• Selected excerpt:
☆ ☆ ☆ ☆ ☆
# look what I got for supper



## SWAMPBUCK10PT (Apr 5, 2010)

After taking Sharon and her Mom out from Breakfast this morning. They wanted to watch the Tiger Game I usually do too. But :fishing:I wetted a line and drowned a few worms at my favorite Beaver Pond instead-- 7 cast had my limit of 5 Brookies--Also watch the 8th and 9th innings-- Tigers win---Hey !!! how about Verlander's no hitter yesterday?? ----SB
View attachment 2847


----------



## youngdon (Mar 10, 2010)

Good job Skip, them fish must be hungry. Always rooted for the Tigers when I lived there(and hated the Yankees). We have our D'backs but in the Americn league I still root for the Tigers and still hate the Yankees.


----------



## On a call (Mar 3, 2010)

Good job Skip...I should give some of my beaver ponds a try. How deep and large are your ponds ?


----------



## ReidRH (Feb 1, 2010)

Good Looking Fish and Your team Won too! Sounds like a good day!


----------



## hassell (Feb 9, 2010)

Definitely a good day Skip, Hmmm pan fried trout, one of my favorites.


----------



## On a call (Mar 3, 2010)

Yeah...pan fried I have to say is one of mine too !

Smoked is a close second.


----------



## youngdon (Mar 10, 2010)

I normally grill mine, but it's over a camp fire.


----------



## Antlerz22 (Apr 18, 2011)

Brookies by far were my favorite eating trout. Red meat and slightly sweet, was delicious. Used to cook them up for breakfast after catching them fresh the same morning, when I lived in CO. If you ever get the chance, buy some Panther Martin Lures in a size 6 preferably or the 4. The color to use is the yellow body with red dots on it and a silver spinner with bucktail. My favorite approach is to cast upstream where the stream/river was carving underneath the banks in the bends. I actually would go on hands and knees as the final approach and reel fast enough to keep the spinner working but no faster, and almost everytime when it was swept underneath the bank I would get a strike. I lure fished for them almost exclusively as it was presenting itself to more fish by the distance traveled. Also whats important here about that lure brand in particular is this. it has a concave design in the spinner where the main wire runs through. And that creates a pulsating "sound" the fish can hear for a distance thereby making them look to see whats coming--and the result is more strikes and fish! Its almost like the fox lures (which copied them) but a bit different in their(fox) design. Cabelas has them as does Bass Pro Shops but even so the right color combination and size are a bit hard to find. Remember this as well, the bigger the lure (within reason) the bigger the fish! You dont sit down to a kiddie plate when youre hungry and fish arent any different, meaning size affects thier response as well--IMO. Enjoy your catch! Nice catch and thanks for sharing the pics!
☆ ☆ ☆ ☆ ☆
• Dataset records:
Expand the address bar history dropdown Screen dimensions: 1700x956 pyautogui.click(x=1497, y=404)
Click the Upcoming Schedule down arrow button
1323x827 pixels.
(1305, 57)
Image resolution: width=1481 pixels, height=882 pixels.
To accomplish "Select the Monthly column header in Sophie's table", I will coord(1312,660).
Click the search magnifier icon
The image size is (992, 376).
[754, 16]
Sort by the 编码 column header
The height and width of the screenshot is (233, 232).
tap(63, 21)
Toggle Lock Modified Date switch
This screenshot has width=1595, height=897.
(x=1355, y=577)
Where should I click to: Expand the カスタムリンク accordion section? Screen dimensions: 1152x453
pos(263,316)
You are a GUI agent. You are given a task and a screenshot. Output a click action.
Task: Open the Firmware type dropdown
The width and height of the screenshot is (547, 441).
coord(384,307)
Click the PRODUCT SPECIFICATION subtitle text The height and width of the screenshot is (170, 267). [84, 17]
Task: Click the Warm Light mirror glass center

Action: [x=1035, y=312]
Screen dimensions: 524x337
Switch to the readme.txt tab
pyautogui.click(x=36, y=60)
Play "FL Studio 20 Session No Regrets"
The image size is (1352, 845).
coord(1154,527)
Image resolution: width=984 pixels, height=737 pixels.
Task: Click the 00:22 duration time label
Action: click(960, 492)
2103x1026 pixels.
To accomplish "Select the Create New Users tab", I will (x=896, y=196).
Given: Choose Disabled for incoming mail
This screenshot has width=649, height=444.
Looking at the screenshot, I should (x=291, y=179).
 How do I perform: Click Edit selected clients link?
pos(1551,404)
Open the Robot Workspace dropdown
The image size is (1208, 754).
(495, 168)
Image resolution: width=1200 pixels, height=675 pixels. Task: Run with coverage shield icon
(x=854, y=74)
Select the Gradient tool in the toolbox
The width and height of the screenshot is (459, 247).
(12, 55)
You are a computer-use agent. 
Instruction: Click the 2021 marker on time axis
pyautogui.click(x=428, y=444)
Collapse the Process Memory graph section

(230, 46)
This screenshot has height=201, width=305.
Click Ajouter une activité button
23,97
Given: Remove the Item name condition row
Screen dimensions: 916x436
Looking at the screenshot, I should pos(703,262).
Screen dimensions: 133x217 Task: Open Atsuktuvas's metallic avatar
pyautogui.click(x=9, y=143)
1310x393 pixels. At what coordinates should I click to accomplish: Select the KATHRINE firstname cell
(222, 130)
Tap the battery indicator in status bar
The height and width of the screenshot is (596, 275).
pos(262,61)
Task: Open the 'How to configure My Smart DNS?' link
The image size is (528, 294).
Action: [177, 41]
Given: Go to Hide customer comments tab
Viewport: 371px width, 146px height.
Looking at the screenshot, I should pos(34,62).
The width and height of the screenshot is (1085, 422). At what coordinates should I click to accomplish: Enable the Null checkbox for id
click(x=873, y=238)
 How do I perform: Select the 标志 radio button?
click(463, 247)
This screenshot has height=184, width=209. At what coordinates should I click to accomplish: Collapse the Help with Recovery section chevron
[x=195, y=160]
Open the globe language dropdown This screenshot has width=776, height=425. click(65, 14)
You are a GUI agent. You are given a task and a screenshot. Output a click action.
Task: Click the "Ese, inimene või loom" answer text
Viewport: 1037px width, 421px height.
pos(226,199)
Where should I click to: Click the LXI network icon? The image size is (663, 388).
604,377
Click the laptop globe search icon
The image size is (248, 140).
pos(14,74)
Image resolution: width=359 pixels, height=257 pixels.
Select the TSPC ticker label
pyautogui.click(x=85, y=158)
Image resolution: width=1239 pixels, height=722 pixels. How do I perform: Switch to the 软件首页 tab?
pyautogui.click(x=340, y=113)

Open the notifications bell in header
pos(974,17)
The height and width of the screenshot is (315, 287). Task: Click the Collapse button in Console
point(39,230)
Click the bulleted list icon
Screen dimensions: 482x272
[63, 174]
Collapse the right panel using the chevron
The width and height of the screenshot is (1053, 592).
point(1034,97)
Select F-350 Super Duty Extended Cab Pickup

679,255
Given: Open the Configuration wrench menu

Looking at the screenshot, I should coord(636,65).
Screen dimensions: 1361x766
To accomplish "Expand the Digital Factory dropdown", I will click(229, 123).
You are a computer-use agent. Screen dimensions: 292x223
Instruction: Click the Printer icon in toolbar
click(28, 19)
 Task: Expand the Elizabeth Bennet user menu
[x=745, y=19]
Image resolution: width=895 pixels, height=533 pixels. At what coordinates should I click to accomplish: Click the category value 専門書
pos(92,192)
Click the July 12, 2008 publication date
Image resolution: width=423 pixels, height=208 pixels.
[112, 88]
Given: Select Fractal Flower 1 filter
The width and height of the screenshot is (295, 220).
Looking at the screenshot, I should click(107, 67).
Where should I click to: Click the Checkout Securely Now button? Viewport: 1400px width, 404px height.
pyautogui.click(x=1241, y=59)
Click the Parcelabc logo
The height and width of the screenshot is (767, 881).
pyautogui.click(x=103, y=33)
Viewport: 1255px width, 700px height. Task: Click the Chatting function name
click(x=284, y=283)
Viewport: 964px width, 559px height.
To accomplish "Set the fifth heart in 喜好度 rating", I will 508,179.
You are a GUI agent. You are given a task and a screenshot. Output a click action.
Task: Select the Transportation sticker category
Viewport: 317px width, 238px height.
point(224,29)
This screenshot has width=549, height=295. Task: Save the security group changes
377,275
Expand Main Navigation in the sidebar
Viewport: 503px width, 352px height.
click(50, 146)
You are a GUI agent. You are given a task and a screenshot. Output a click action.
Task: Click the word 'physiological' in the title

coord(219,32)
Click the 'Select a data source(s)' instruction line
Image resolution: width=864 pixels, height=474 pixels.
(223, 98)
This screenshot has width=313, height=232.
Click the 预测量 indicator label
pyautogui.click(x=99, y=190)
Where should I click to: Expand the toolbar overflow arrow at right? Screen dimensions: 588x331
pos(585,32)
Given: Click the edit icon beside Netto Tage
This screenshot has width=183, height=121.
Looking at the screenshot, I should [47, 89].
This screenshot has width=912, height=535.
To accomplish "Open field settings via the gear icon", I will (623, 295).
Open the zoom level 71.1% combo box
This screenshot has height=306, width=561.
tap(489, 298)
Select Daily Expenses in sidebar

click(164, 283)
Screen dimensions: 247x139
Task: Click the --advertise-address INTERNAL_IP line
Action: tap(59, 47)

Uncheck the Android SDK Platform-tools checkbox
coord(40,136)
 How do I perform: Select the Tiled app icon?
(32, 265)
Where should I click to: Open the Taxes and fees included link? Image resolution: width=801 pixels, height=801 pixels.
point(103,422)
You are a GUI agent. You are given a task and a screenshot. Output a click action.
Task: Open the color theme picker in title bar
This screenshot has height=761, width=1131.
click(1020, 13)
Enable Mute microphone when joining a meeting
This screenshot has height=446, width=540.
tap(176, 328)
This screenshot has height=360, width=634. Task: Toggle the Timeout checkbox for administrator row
☆ ☆ ☆ ☆ ☆
• Tasks to perform:
**1)** In the fishing thread, switch "Yankees" to "Red Sox" in the part that opens with the words containing "Good job Skip, them" and closes with "your ponds ?", then write out that part.
**2)** Decide whether each statement agrees with the fishing thread, answering yes or no and quoting the words that settle it: (a) SWAMPBUCK10PT caught a limit of five Brookies in seven casts. (b) youngdon grills trout over a camp fire. (c) Antlerz22 recommends Panther Martin Lures in size 8.
**3)** List every distinct username that posts in the fishing thread.
The entries have no role in this work.

• Answers for the tasks:
**1)**
Good job Skip, them fish must be hungry. Always rooted for the Tigers when I lived there(and hated the Red Sox). We have our D'backs but in the Americn league I still root for the Tigers and still hate the Red Sox.


----------



## On a call (Mar 3, 2010)

Good job Skip...I should give some of my beaver ponds a try. How deep and large are your ponds ?

**2)**
(a) Yes: "7 cast had my limit of 5 Brookies"
(b) Yes: "I normally grill mine, but it's over a camp fire."
(c) No: "buy some Panther Martin Lures in a size 6 preferably or the 4"

**3)** SWAMPBUCK10PT, youngdon, On a call, ReidRH, hassell, Antlerz22